Eritrea en Ethiopië verliezen flexibiliteit in vredesproces
Eritrea en Ethiopië blijven met de koppen tegenover elkaar staan waar het gaat om het uit de weg ruimen van de laatste irritaties in het vredesproces. De beide landen weigeren vooralsnog door te pakken, zei minister Van Aartsen van Buitenlandse Zaken donderdag naar aanleiding van een gesprek dat hij de dag tevoren voerde met zijn Eritrese en Ethiopische collega’s in New York.
Eerder deze week had de bewindsman bij de Verenigde Naties al een gesprek gevoerd met de groep van vrienden van Unmee over de zorgelijke situatie tussen de twee Afrikaanse landen. De vriendengroep, waarvan Nederland voorzitter is, bestaat hoofdzakelijk uit landen die deelnemen of deelgenomen hebben aan de Unmee–vredesoperatie in het grensgebied van beide landen. De onderhandelingen om een einde te maken aan het slepende en bloedige grensconflict tussen de twee landen, kwamen vorig jaar op stoom met de ontplooiing van een VN–vredesmacht in het grensgebied.
Tijdens de gesprekken bleven de beide landen elkaar beschuldigen van onwilligheid om bepaalde onderdelen van de afspraken na te komen. Het gaat ondermeer om de uitwisseling van krijgsgevangenen, het gebruik van de luchtcorridors tussen de beide hoofdsteden en de bewegingsvrijheid van de Unmee–troepen. Eritrea wil bijvoorbeeld dat Unmee elke beweging buiten de tijdelijke veilgheidszone aan Asmara meldt. Voor Unmee is dat onbegonnen werk.

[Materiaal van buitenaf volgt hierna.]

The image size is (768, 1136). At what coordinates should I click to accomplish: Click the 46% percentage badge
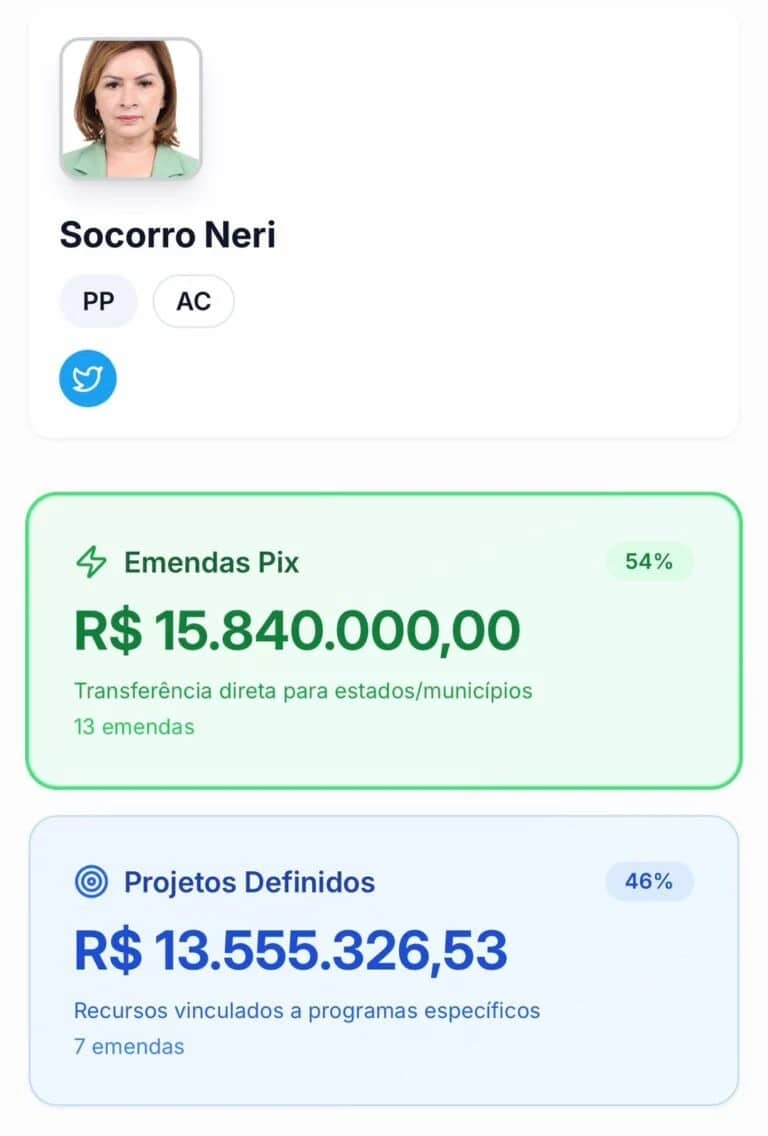click(649, 882)
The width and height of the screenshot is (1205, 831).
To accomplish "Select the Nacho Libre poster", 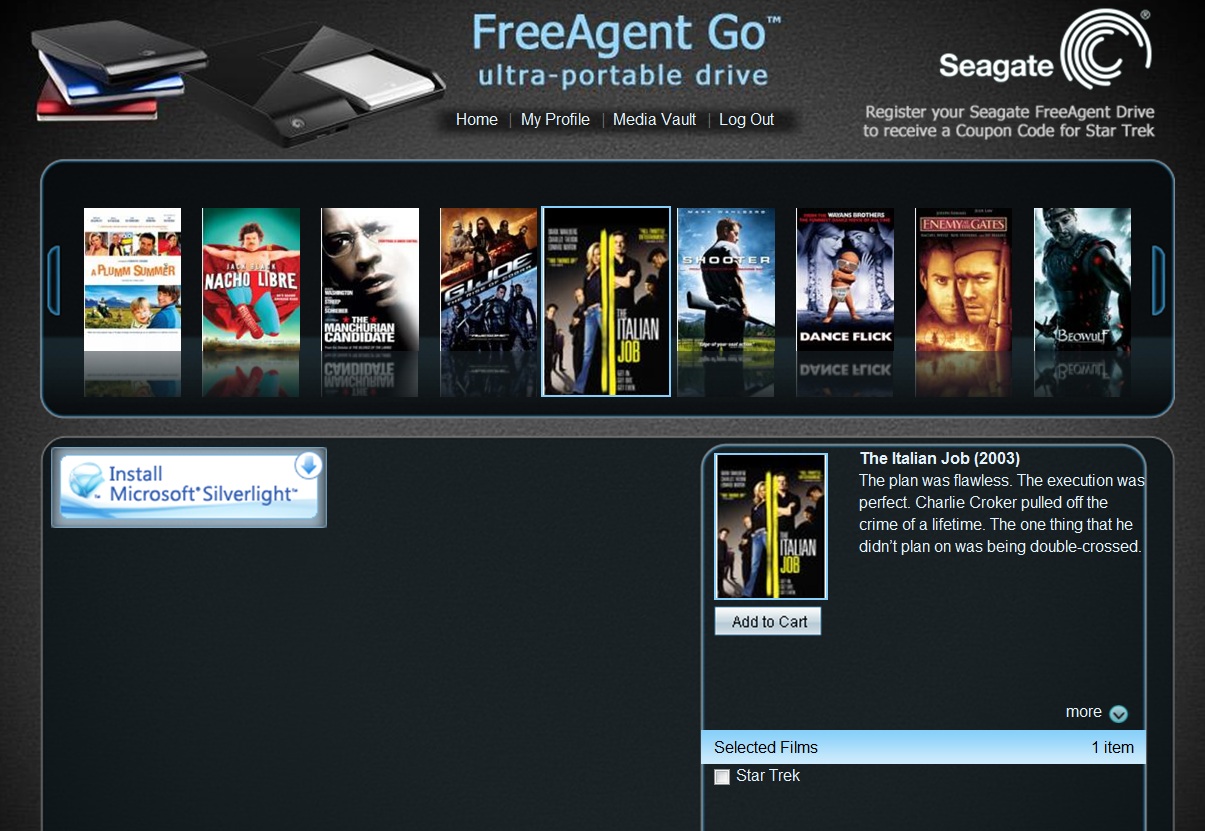I will 251,279.
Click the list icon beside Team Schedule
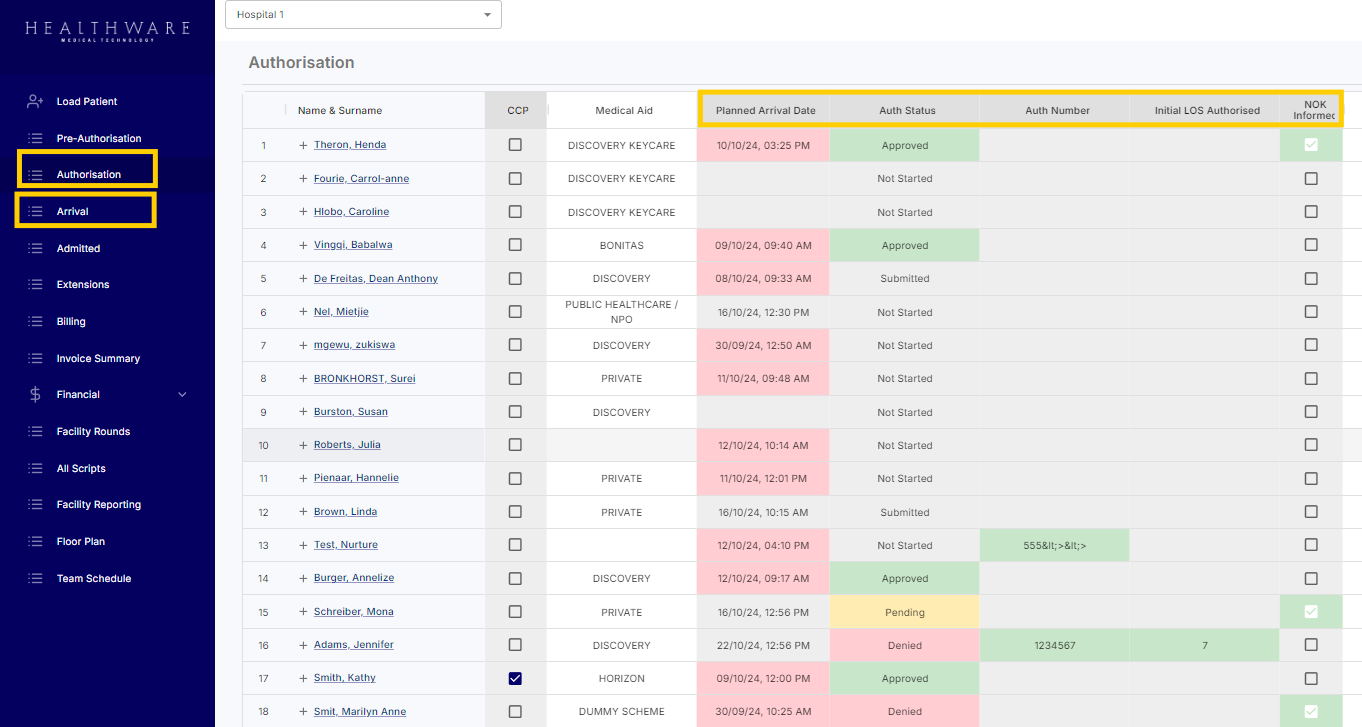This screenshot has width=1362, height=727. tap(35, 579)
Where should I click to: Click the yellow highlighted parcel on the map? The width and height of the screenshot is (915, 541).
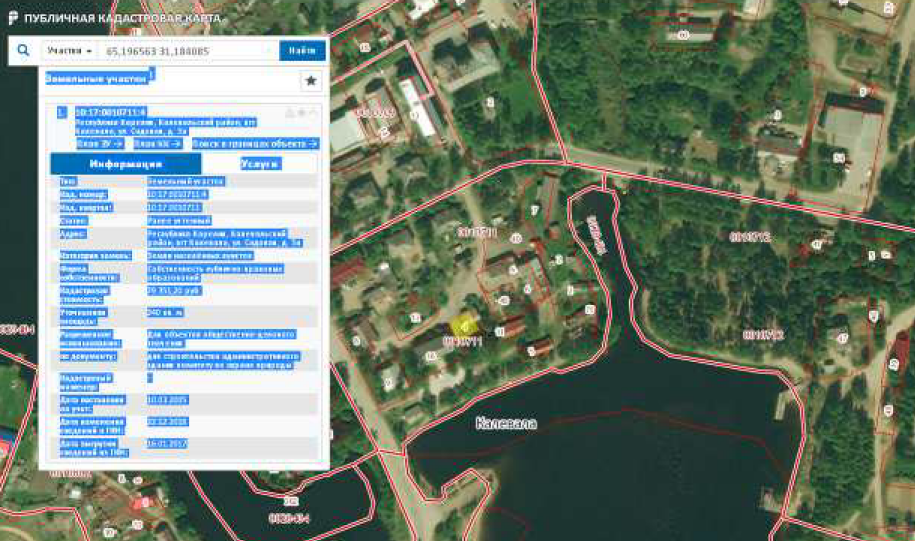(461, 324)
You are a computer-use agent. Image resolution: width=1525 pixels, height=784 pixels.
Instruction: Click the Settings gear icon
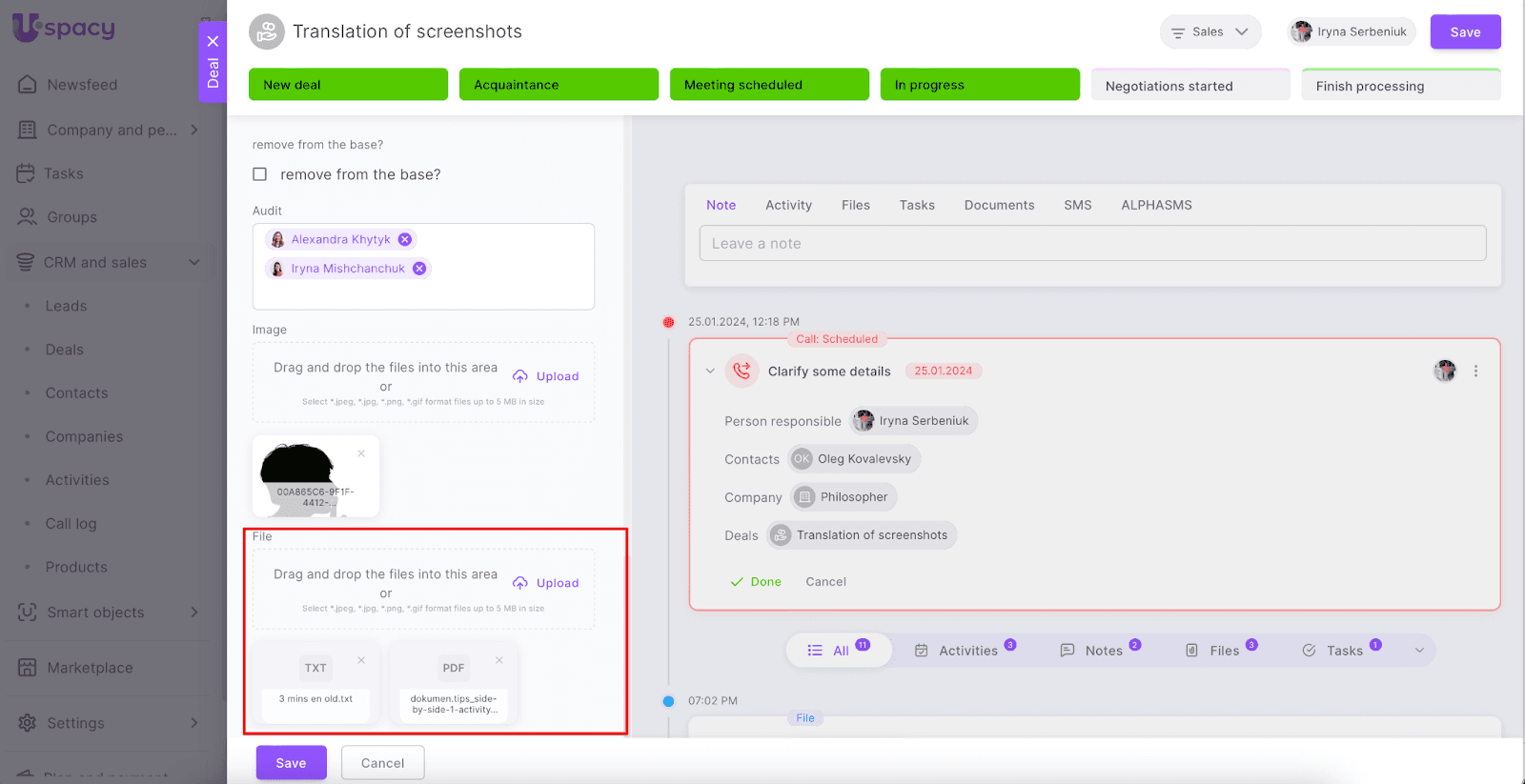[28, 723]
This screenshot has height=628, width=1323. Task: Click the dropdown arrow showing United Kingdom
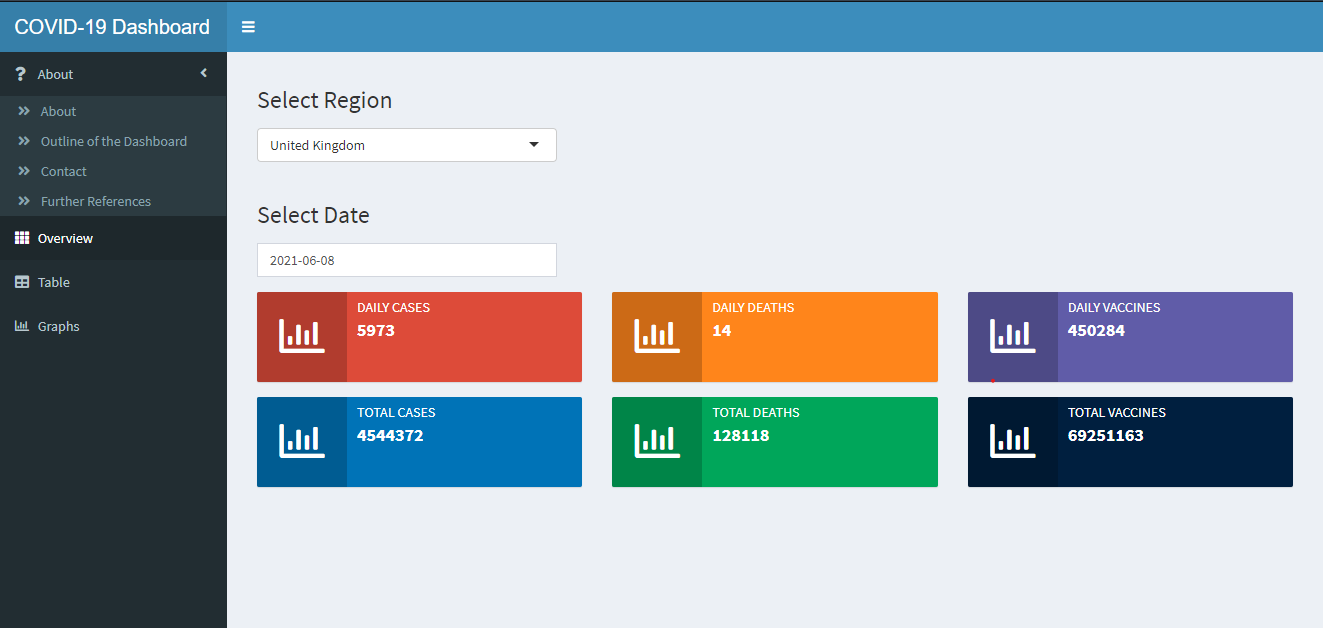click(x=533, y=144)
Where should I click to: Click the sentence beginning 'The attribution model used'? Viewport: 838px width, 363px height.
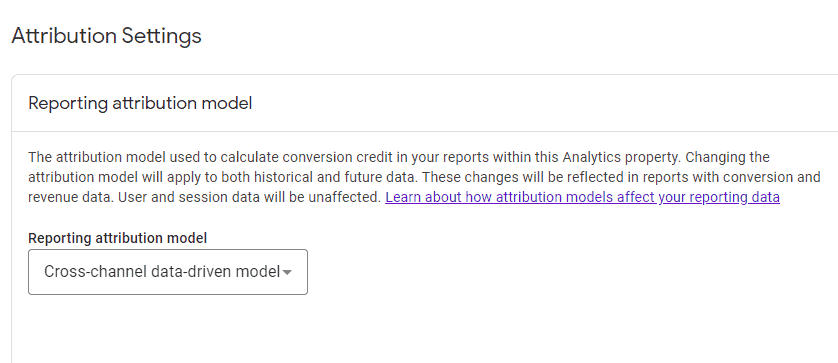(355, 158)
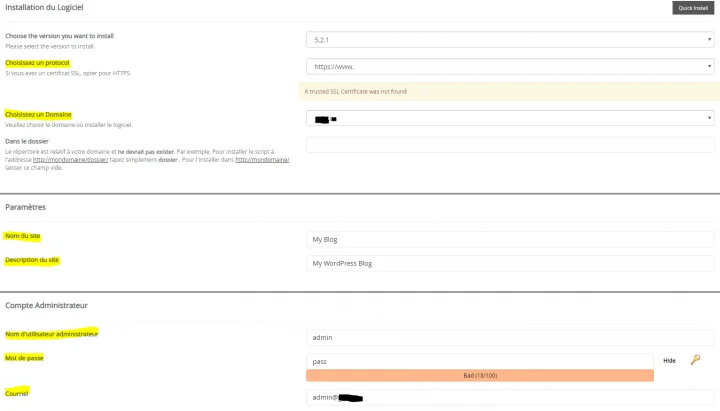Screen dimensions: 720x411
Task: Expand the protocol dropdown showing https://www.
Action: pos(510,66)
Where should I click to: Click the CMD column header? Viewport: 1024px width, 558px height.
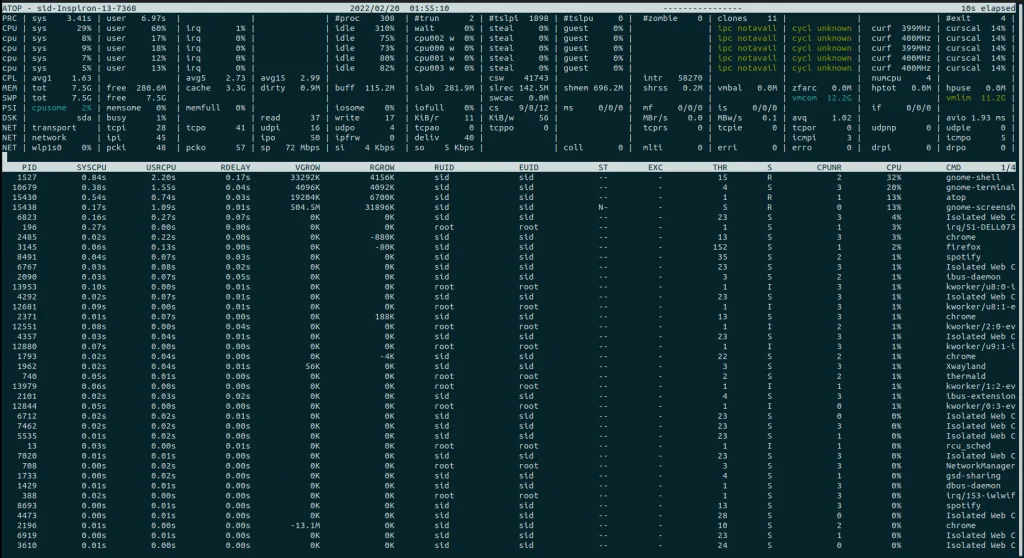point(954,166)
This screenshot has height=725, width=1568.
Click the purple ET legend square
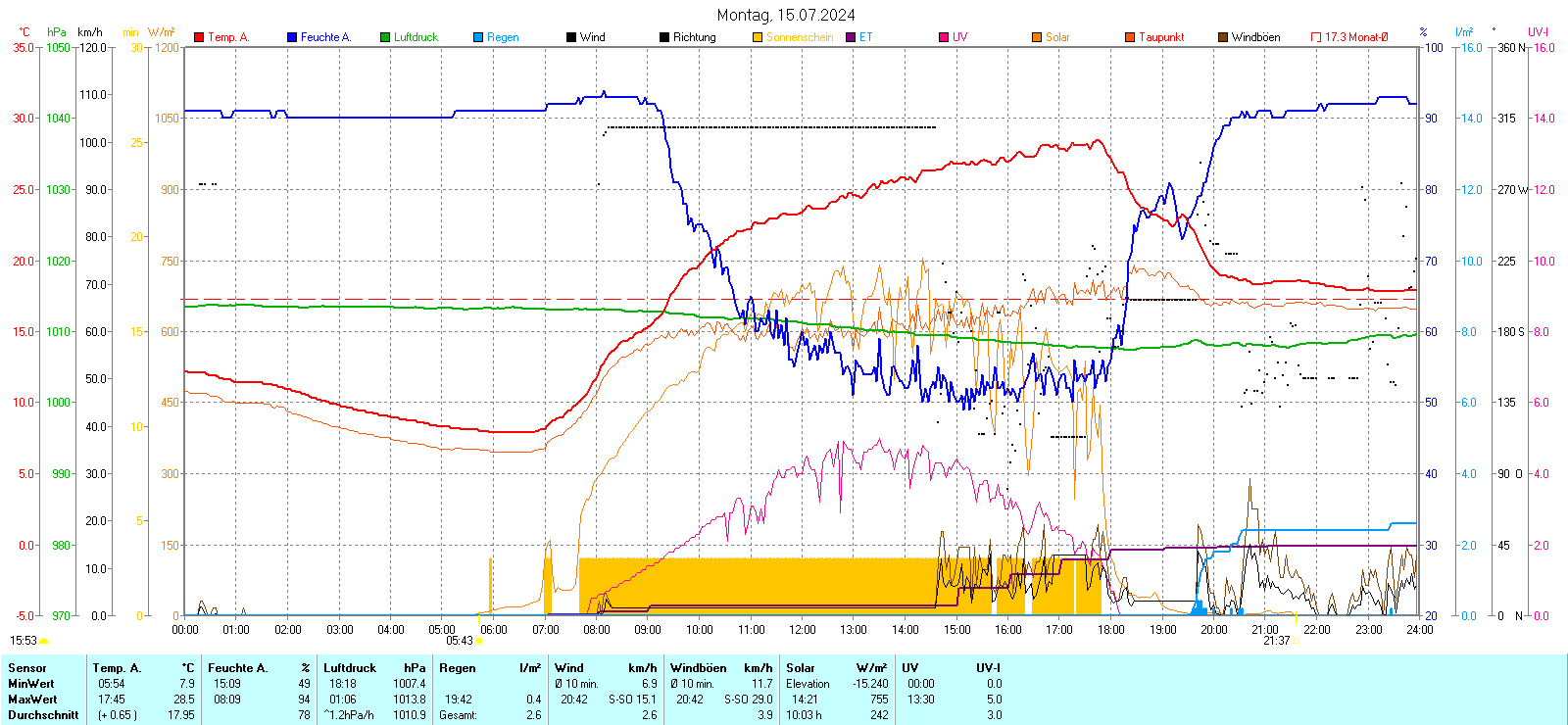click(x=851, y=37)
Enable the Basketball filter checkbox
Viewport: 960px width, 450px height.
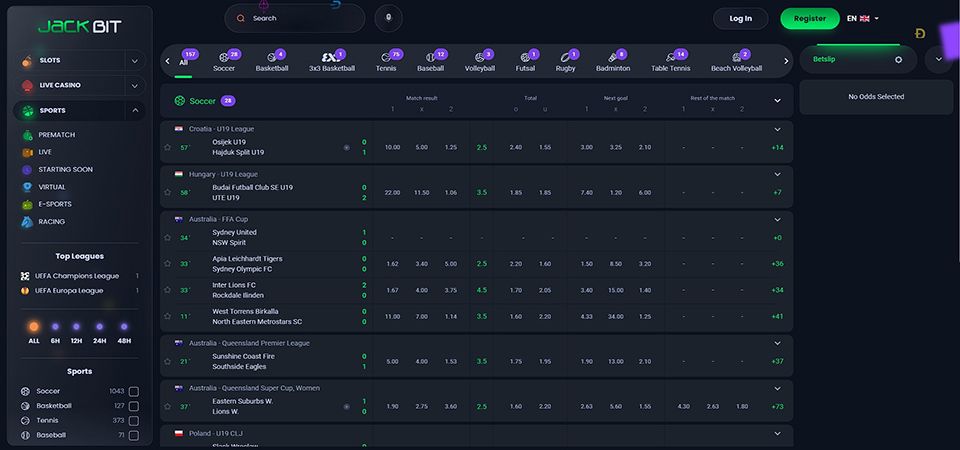point(133,406)

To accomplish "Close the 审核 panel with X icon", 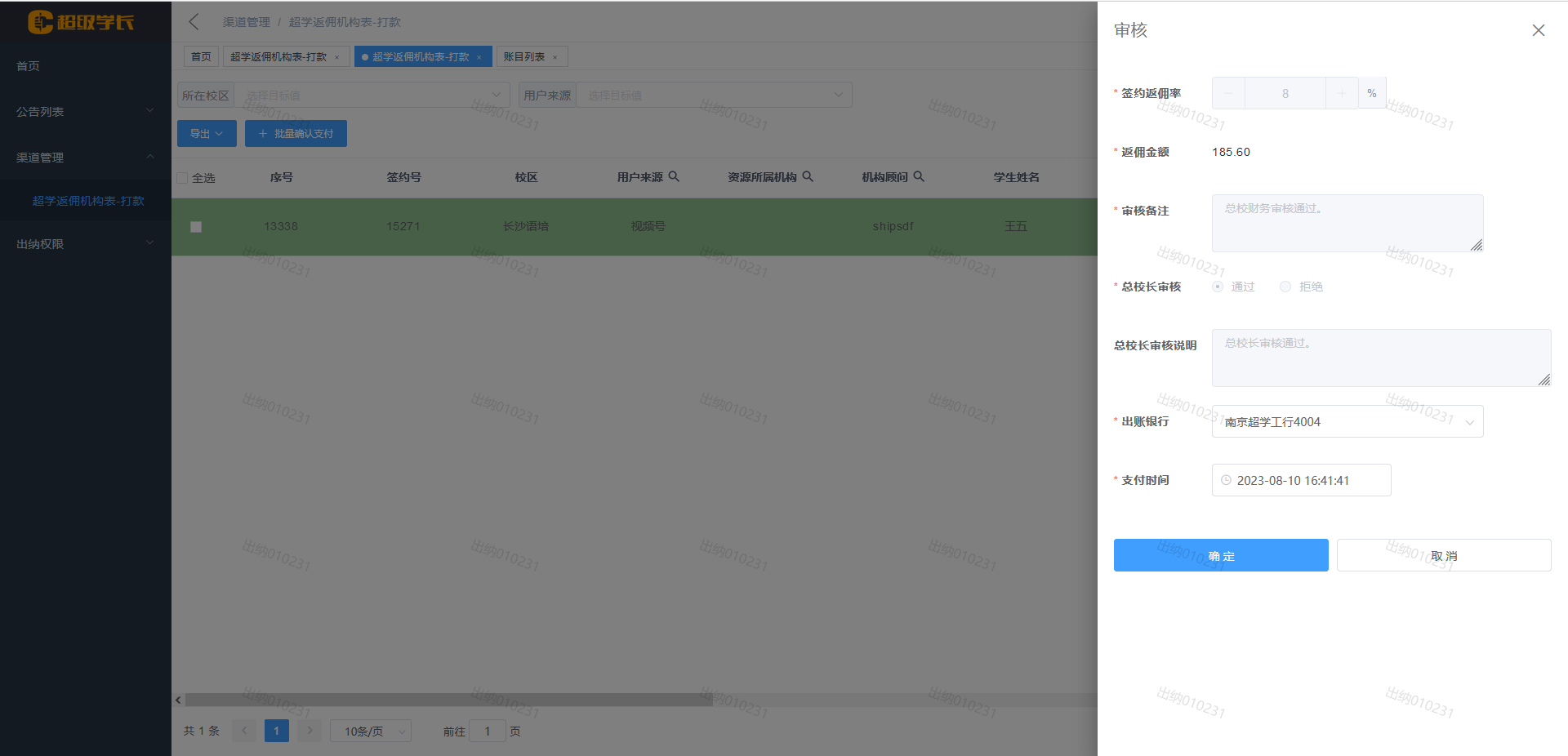I will click(1538, 30).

Van Aartsen is vooral beducht voor het uit de hand lopen van een op het oog onschuldig incident. Als beide partijen elkaar blijven irriteren door hun weinig flexibele opstelling, is dat een reële optie, meent hij. De bewindsman heeft de zaak voor zijn vertrek nog voorgelegd aan Kofi Anan, de secretaris–generaal van de VN. Anan zei zich bewust te zijn van de zorgelijke situatie en vertelde Van Aartsen dat enkele leden van de Veiligheidsraad vrijdag de vertegenwoordigers van de twee landen om opheldering zullen vragen.